### Extract to read
((

Amazon And Alibaba: One Of Them Is A Value Stock
Summary:
- The high-tech sector has become much cheaper after the 2022 correction.
- Two companies operating in the same sector are popular picks among investors.
- One of these stocks is China’s giant, Alibaba Group Holding Limited, whilst the second one is a U.S. corporation, Amazon.com, Inc., although both of the companies can be called international.
- One of these companies offers better value for money than the other one.
- In this article I will explain why one of these companies is a value pick, whilst the other one is not.
Amazon.com, Inc. (NASDAQ:AMZN) was one of the few companies to survive the dot-com bubble and flourish, making some of its investors truly rich. Alibaba Group Holding Limited (NYSE:BABA), popularly known as the Amazon of China, is also one of the leading high-tech stocks on the Chinese market. Both of the stocks got substantially cheaper last year. But, in my view, BABA is much better value for money than its American peer. Let me explain why.
BABA stock, the company’s news, and fundamentals
I recently wrote a few articles about Alibaba and the fact this Chinese e-commerce giant seems to be seriously undervalued. Indeed, investors have had plenty of reasons to worry about this e-commerce giant of China. The Chinese authorities’ regulatory pressures, the slowdown in the company’s sales growth, and the suffering net profits made investors stay away from that stock. Only due to the GAAP accounting standards have Alibaba’s net profits been negative for a while. The company holds certain investments that have depreciated due to the Chinese market sell-off. Obviously, this has been showing up as net profit losses for a while.
At the same time, most of the sales growth decline was due to the suffering Chinese economy. Note that there was no sales decline. Only the growth pace has slowed down. This is still quite an achievement, given the complicated external factors.
As can be seen from the recent earnings presentation above, Alibaba’s best-performing segment was Cainiao. This department earns revenue from domestic and international one-stop-shop logistics services and supply chain management solutions. The reason for this increase in revenue from domestic consumer logistics services was the service model upgrade in late 2021. The company also took more duties to better serve its consumers and enhance consumer experience and international fulfillment solution services.

))

### Data lines
((

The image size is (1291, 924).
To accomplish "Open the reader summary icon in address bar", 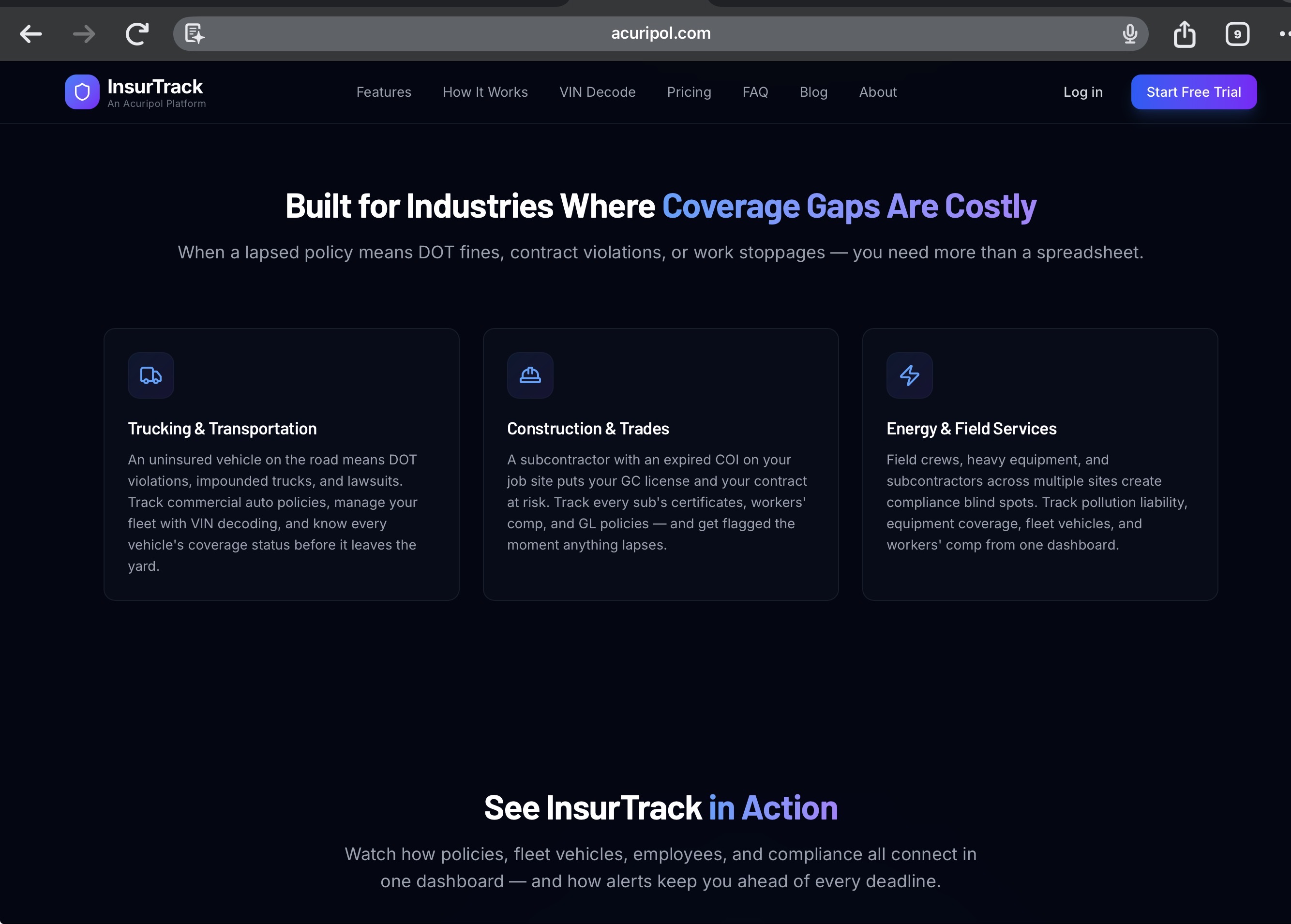I will (x=195, y=34).
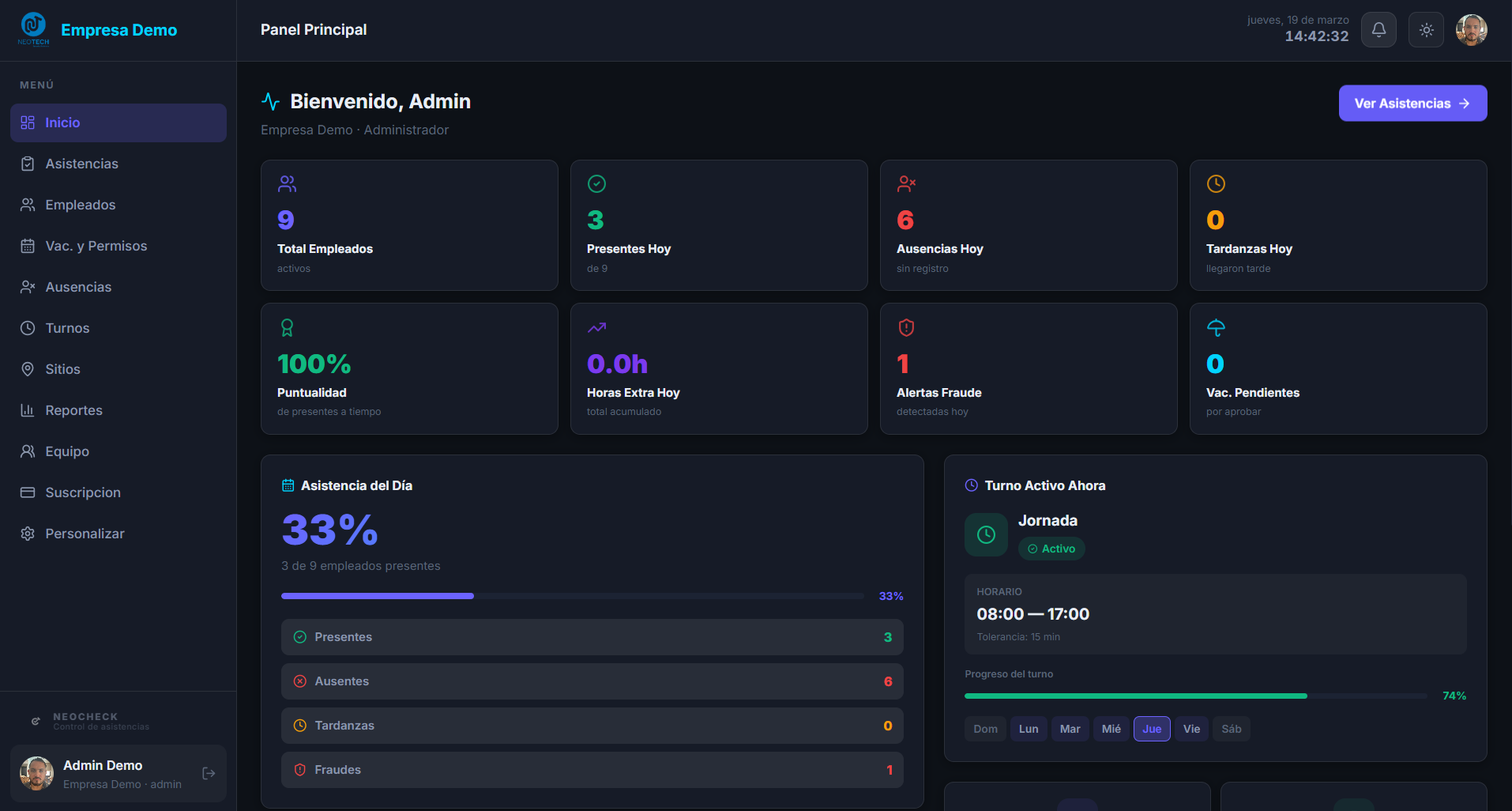
Task: Click the Jornada clock icon
Action: point(986,534)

))

### What is needed
From the article on Amazon and Alibaba, write out word for word the passage from "- In this article" to "me explain why.".

### Response
- In this article I will explain why one of these companies is a value pick, whilst the other one is not.
Amazon.com, Inc. (NASDAQ:AMZN) was one of the few companies to survive the dot-com bubble and flourish, making some of its investors truly rich. Alibaba Group Holding Limited (NYSE:BABA), popularly known as the Amazon of China, is also one of the leading high-tech stocks on the Chinese market. Both of the stocks got substantially cheaper last year. But, in my view, BABA is much better value for money than its American peer. Let me explain why.